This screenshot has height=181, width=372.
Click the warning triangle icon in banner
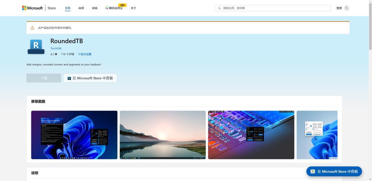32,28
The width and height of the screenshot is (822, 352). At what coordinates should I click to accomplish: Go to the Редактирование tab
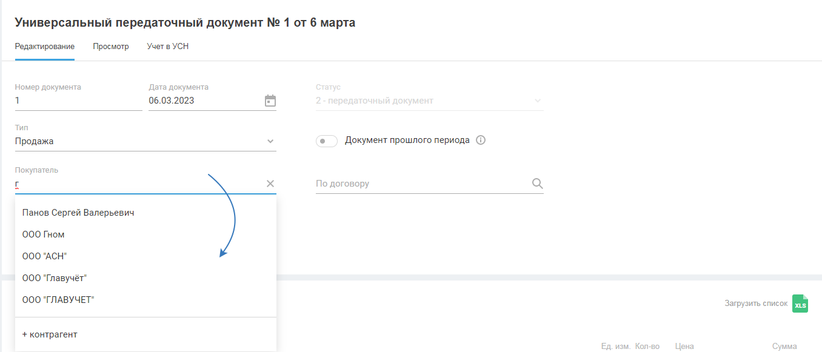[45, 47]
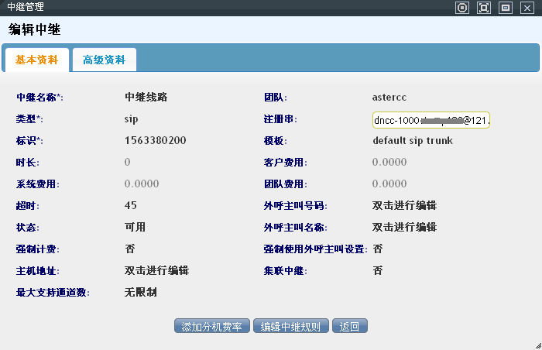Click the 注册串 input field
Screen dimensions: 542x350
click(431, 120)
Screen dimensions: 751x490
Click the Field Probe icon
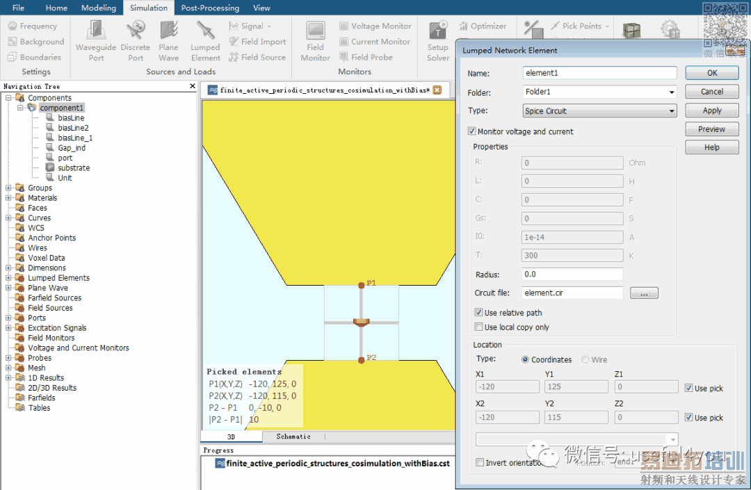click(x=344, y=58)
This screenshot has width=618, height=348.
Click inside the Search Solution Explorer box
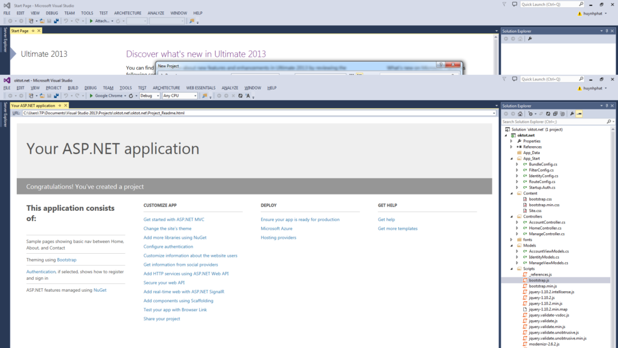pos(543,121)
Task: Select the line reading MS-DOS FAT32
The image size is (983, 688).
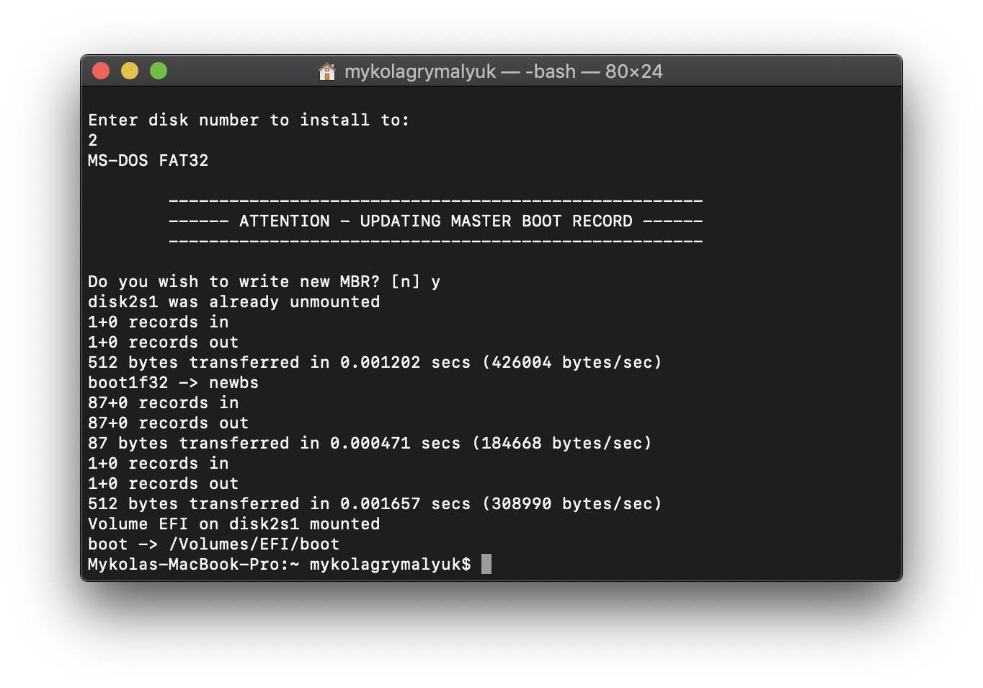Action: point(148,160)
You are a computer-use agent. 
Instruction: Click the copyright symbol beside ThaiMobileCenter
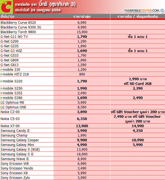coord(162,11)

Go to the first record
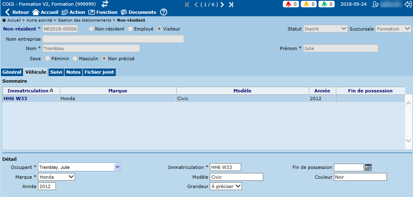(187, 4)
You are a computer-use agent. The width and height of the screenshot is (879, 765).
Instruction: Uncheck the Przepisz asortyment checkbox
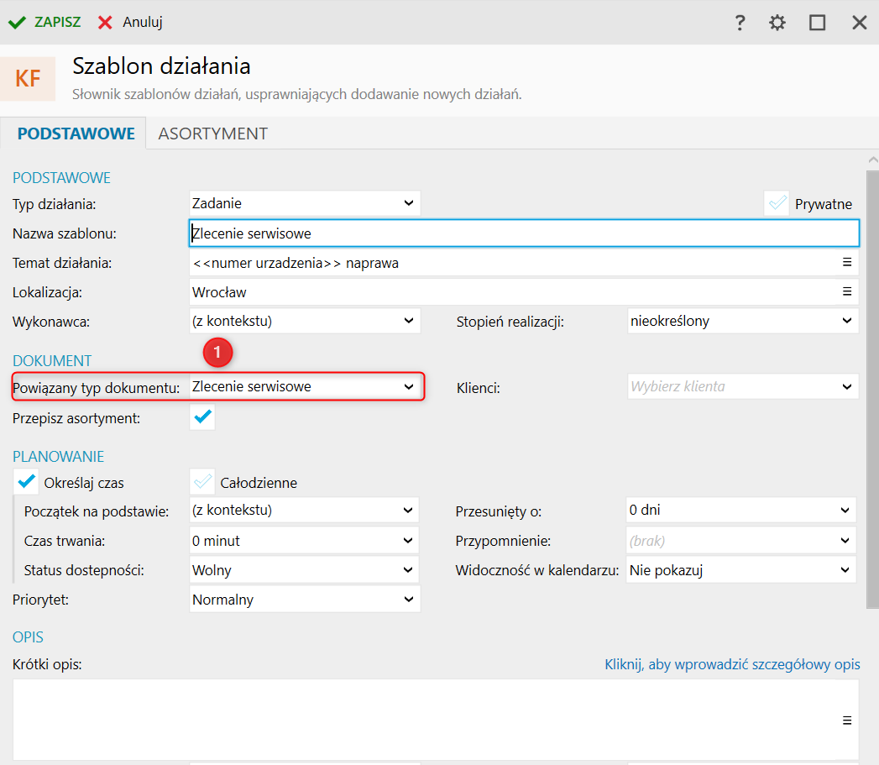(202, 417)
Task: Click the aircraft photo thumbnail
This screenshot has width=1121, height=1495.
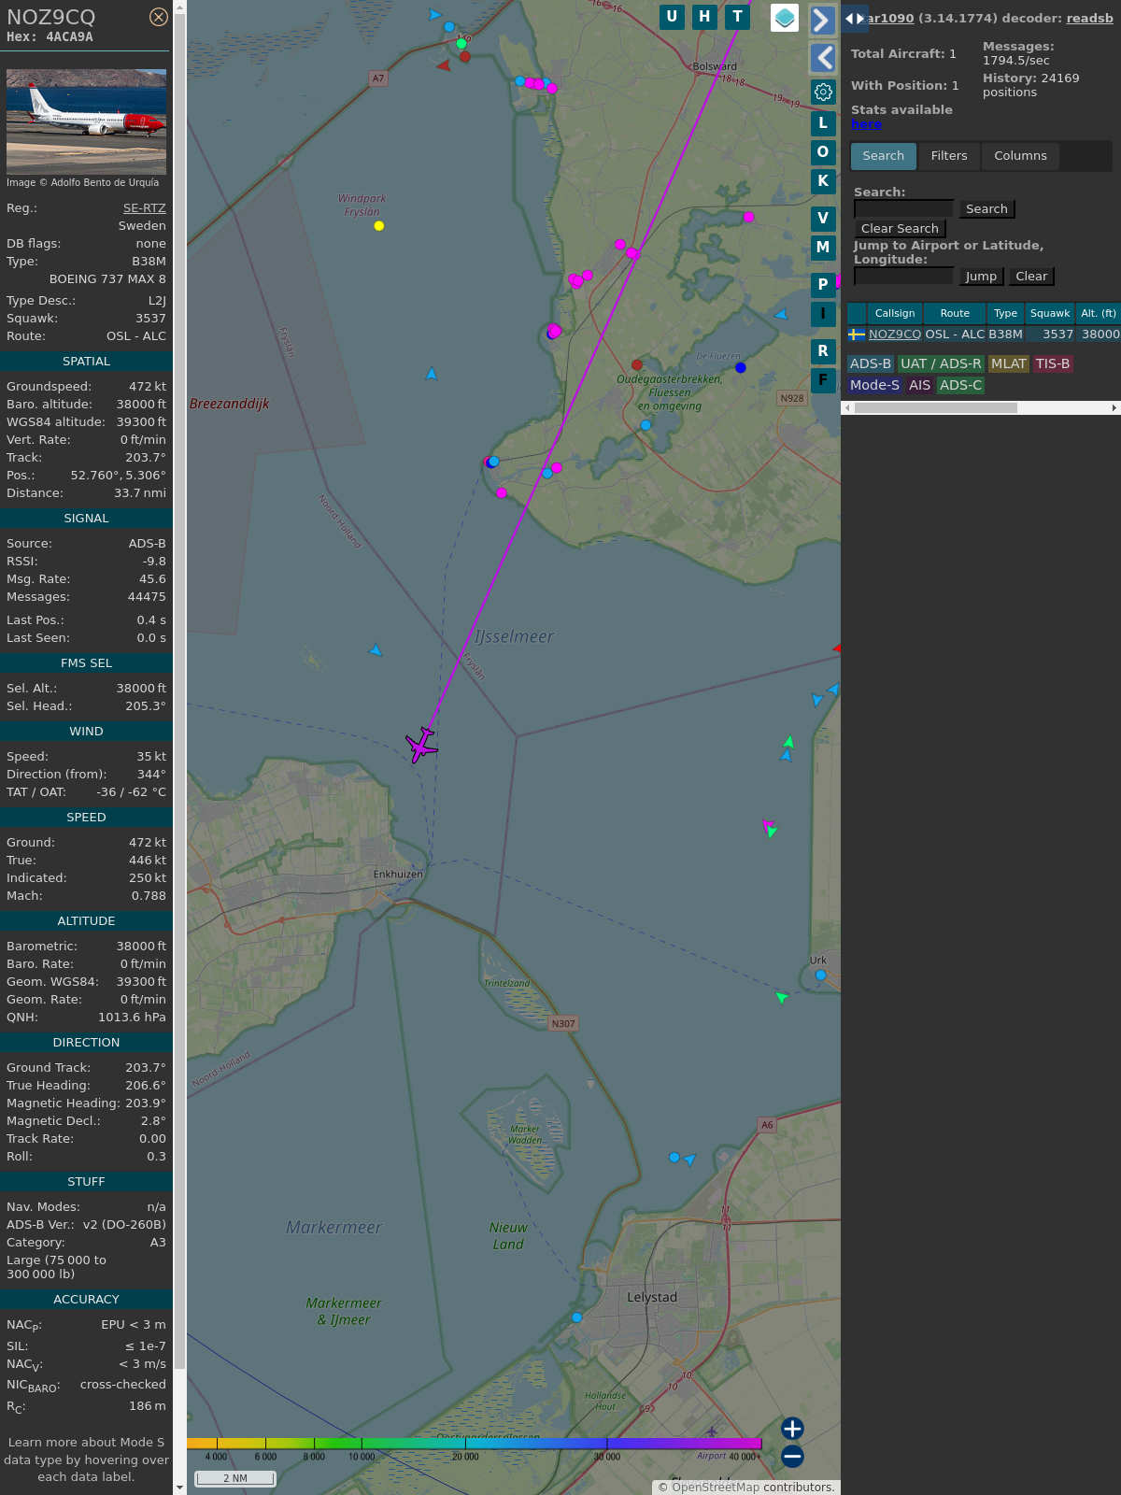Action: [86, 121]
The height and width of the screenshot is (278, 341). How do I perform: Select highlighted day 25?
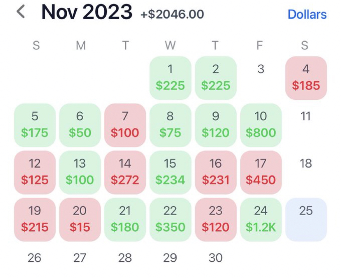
☆ ☆ ☆
The required output is every line above that contains the string "Task".

Task: Select the line reading MS-DOS FAT32
Task: Click the aircraft photo thumbnail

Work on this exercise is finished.